Her tail flicked in irritation, a sharp whip of frustration and hunger. Each bound Lapin took ignited something ancient in Nina, a deep, resonant urge: the thrill of the chase, the necessity to strike, to assert dominance. She flexed her claws against the concrete, feeling the latent power in her limbs. If Lapin was the prey that could not be caught, Nina was the hunter who could not stop herself from the hunt.

The Breaking Point

Somewhere in the chaos, Ian felt the world shatter into a dizzying blur. He watched Lapin's impossible leaps, the fierce arcs of muscle and instinct, and Nina's taut, predatory stillness. The realization hit him like a blow to the chest.

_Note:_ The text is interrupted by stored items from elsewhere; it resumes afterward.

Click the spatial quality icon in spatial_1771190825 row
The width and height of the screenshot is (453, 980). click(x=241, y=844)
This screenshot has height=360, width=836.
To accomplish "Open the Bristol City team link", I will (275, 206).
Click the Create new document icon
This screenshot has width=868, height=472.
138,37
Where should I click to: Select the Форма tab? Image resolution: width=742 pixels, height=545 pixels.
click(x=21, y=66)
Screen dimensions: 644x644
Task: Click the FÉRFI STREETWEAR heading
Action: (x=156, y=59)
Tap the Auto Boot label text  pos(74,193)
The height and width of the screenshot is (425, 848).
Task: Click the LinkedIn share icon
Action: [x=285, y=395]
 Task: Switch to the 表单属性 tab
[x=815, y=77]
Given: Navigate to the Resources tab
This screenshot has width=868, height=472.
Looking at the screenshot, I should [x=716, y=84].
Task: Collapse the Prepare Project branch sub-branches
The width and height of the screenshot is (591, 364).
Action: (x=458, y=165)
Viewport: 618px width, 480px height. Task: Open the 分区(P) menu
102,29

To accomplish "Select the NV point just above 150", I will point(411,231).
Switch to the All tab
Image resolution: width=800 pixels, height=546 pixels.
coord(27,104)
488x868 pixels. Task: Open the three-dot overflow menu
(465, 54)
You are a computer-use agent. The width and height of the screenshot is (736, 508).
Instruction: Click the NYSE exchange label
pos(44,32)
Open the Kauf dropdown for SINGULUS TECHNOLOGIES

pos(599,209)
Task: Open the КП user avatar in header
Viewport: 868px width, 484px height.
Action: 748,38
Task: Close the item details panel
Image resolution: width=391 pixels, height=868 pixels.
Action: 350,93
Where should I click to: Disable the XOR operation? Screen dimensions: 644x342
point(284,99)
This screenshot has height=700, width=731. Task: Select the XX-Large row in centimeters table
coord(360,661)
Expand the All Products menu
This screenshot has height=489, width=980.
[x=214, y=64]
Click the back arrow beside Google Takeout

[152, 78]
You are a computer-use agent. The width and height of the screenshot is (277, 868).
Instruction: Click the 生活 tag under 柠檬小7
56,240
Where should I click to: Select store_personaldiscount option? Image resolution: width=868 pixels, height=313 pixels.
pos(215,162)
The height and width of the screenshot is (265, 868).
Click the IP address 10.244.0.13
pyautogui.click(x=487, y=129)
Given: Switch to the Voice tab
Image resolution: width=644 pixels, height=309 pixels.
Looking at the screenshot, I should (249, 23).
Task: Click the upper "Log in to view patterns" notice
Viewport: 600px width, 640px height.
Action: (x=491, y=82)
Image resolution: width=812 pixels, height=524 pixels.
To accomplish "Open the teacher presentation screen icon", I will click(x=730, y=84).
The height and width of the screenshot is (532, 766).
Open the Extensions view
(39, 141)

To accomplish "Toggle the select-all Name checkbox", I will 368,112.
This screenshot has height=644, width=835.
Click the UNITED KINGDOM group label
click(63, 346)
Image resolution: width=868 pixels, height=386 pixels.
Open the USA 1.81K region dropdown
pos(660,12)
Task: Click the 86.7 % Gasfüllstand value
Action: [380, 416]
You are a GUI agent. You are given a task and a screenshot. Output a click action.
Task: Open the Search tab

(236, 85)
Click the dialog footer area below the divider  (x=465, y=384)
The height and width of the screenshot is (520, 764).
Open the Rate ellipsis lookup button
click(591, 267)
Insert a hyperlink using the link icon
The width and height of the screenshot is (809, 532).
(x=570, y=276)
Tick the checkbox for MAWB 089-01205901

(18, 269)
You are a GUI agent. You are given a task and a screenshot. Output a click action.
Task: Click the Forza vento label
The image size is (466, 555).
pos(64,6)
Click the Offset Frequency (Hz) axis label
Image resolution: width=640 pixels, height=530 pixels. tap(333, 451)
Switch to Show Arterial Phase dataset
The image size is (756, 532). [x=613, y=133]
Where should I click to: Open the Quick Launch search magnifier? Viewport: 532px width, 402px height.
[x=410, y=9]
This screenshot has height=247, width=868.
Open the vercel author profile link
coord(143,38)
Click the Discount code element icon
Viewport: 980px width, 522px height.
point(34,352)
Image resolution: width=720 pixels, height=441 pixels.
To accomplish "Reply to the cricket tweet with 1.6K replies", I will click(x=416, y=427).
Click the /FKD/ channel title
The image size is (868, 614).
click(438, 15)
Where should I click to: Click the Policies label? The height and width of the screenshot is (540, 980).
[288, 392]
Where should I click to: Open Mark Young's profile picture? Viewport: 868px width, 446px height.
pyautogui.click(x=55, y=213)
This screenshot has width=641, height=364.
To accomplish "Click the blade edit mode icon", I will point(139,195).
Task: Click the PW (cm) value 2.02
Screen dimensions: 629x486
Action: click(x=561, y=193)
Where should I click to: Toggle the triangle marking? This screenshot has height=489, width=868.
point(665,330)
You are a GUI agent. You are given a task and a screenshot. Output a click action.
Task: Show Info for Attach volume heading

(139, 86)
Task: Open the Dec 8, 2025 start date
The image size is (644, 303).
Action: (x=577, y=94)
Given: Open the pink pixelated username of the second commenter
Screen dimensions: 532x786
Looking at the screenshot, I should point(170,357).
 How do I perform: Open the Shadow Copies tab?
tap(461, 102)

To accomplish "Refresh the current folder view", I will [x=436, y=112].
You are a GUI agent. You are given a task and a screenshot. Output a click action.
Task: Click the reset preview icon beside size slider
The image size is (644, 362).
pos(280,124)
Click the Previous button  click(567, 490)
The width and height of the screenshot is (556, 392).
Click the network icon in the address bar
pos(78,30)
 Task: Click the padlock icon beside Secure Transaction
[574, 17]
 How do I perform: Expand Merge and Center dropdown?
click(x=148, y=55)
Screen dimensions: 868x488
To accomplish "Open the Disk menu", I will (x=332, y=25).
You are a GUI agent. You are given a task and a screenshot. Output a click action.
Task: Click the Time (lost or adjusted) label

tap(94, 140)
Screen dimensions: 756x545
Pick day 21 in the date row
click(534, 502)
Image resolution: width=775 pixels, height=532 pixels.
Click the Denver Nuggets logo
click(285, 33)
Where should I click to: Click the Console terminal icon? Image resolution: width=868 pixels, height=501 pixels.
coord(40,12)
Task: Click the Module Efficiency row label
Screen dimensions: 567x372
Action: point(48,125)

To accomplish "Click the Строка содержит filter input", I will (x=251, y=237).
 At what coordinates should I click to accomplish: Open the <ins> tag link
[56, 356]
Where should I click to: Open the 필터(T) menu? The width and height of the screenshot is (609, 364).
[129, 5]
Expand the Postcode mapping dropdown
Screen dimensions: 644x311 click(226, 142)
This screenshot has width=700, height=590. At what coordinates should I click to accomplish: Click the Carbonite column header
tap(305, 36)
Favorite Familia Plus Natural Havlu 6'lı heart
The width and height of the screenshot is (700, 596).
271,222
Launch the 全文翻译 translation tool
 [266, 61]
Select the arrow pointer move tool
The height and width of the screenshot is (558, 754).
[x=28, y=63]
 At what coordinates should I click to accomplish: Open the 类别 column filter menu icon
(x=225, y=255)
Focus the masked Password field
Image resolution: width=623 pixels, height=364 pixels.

A herbivore…? His voice was caught in his throat. If Lapin has instincts like Nina's… then—

His eyes widened behind his glasses as the truth pressed down on him. Lapin's gaze was no longer human. The warmth, the softness, the familiar glimmer of friendship—gone, replaced with a glassy, frantic focus of survival. And Nina… she wasn't just angry or frustrated. Her hand clenched into a claw, knuckles white and trembling, the predator within ready to strike. These weren't just people anymore—they were becoming the very things they feared.

"NINA!" Ian screamed, heart hammering so violently he felt it might burst. He surged forward, ignoring the danger, ignoring every instinct telling him to hide. "Lapin! Nina! HEAR ME OUT FOR A SECOND!"

He thrust his hand toward his chest, forcing himself into Nina's line of sight. His voice, human and unarmed, became a bridge between the two monsters-in-making—a plea against instinct, a single point of vulnerability in the tension of the hunt.

For a heartbeat, the night held its breath. The streets below hummed with static electricity, the distant buzz of neon mingling with the wild, rhythmic pounding of two altered hearts. Between the rabbit's flight and the cat's hunt, a fragile thread of human reason stretched across the void, trembling but unbroken.

The cool night air was thick with the scent of ozone and desperation, a biting, electric tang that made every nerve in Jin-woo's body tingle. His lungs burned, each ragged inhale a metallic rasp that echoed sharply against the sterile concrete walls of the stairwell. Every footfall was a fight, every step a war against exhaustion, gravity, and the impossible speed of the prey ahead.

"Nina, a predator like you..." he wheezed, voice cracking with effort, vision blurred behind cracked lenses, "...can't capture fleeing prey in such a wide-open space."

Behind him, the shadow of Nina loomed large, not merely a girl but a force of nature, the lines of her body taut with lethal precision. Her eyes shimmered with a cold, predatory light that refused to soften even for a heartbeat. And yet, in that glare of hunger, a quiet fracture ran through her—a silent, tragic awareness that she didn't want this. But the instinct, the hunger embedded deep in her being, surged forward like an unstoppable tide.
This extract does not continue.